Golden ride leaves Armstrong swamped with praise
Golden ride leaves Armstrong swamped with praise
By TIM REYNOLDS, AP Sports Writer
BEIJING (AP)—Only a few minutes after winning Olympic cycling gold, Kristin Armstrong picked up her phone and was stunned to see more than 60 new messages.
Over the next few hours, hundreds more arrived.
Such is life for an Olympic champion.
From Boise to Beijing, and just about everywhere in between, people sent congratulations. NBC quickly offered her a chance to appear before its cameras, current and former teammates kept jamming up the line in an effort to share their glee and even something called the National Peanut Board released a statement commending Armstrong’s feat.
“You know, your life is going to change now,” Armstrong’s husband, Joe Savola, told her soon after the golden ride to the Great Wall.
It took her a moment to realize it, but soon, Armstrong understood Savola was right.
The 35-year-old American already had three world championship medals in her collection and the sort of respect among peers that comes with consistently being one of the strongest riders on the road. But now, with Olympic gold in her hands—won Wednesday in the time trial, ending in the shadow of the Great Wall — she knows many things will seem even better.
“I’m not going to change,” said Armstrong, who became just the second U.S. woman to win Olympic cycling gold, joining Connie Carpenter-Phinney, the 1984 road race champion at the Los Angeles Games and whose son Taylor will compete in the individual pursuit on the velodrome in Beijing starting Friday. “But I think this is starting to sink in.”

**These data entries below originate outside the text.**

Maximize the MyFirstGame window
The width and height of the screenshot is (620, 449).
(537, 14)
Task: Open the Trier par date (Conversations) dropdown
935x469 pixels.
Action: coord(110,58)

In a sport that struggles to get noticed in the United States, outside of Lance Armstrong winning Tour de Frances or any doping scandal, Kristin Armstrong was finally a star.

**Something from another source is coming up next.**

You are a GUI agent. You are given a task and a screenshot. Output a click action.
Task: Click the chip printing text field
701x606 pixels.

No, she won’t bump Michael Phelps and Kobe Bryant and Brett Favre off the U.S. sports landscape, but for at least one day, she got to feel like someone at home was noticing her work, too.

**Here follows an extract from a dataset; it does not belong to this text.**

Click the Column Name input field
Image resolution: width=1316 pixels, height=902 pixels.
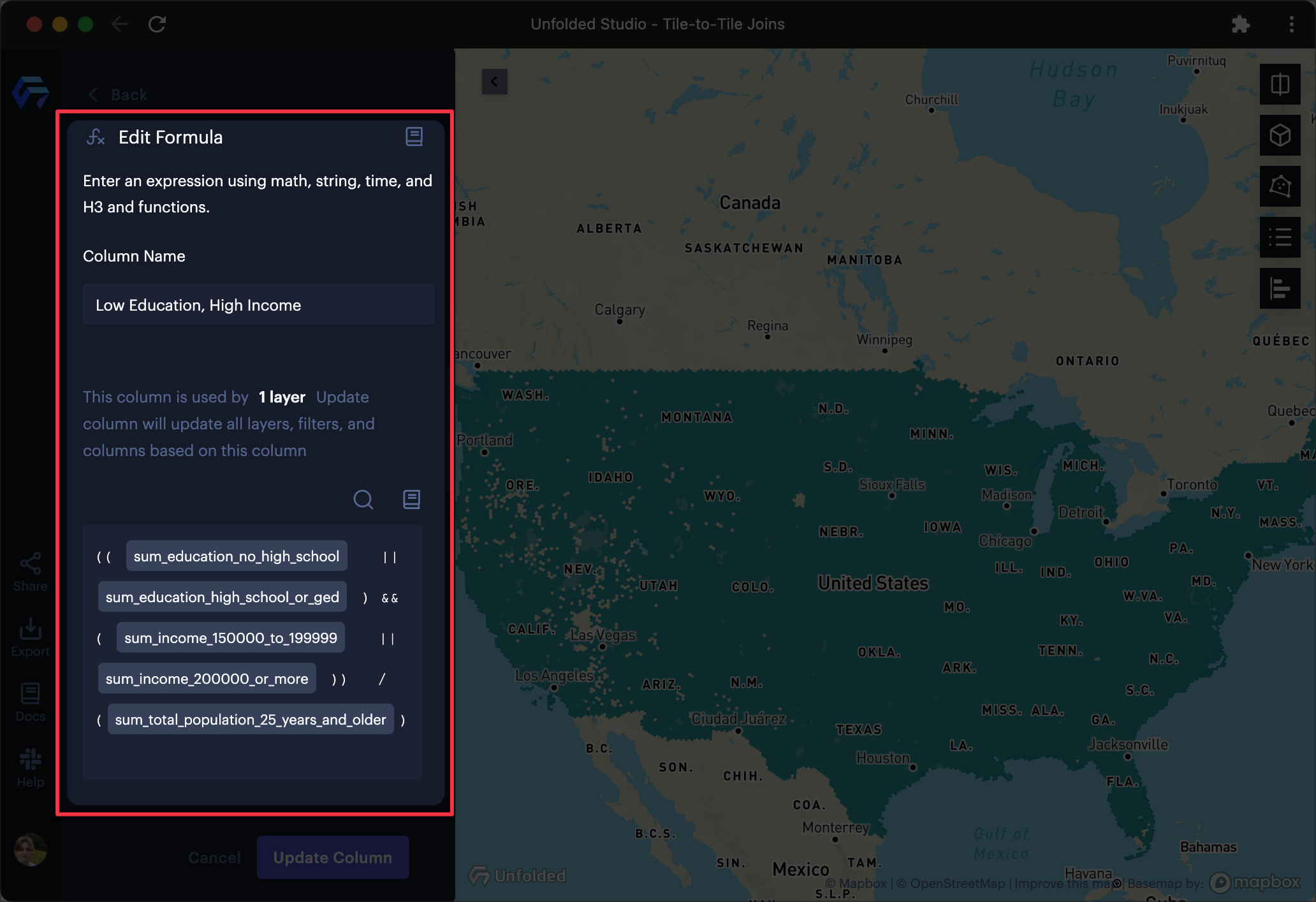pos(258,305)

“The sport of cycling in America isn’t huge,” Kristin Armstrong said. “The audience is every four years for the Olympics or when Lance Armstrong was winning the tours. That’s American cycling. So I hope that winning a gold medal will bring the fans out for more than just one day every four years.”
She gets The Lance Question all the time and still finds it somewhat humorous; even Wednesday, shortly after the time trial, one of the volunteers at the Great Wall asked why she kept the last name after divorcing Lance.
(Once and for all, she’s not that Kristin Armstrong. Never been married to Lance. They’re not related. Move on.)
But this gold medal-winning Armstrong sees plenty of parallels between herself and that yellow jersey-collecting Armstrong.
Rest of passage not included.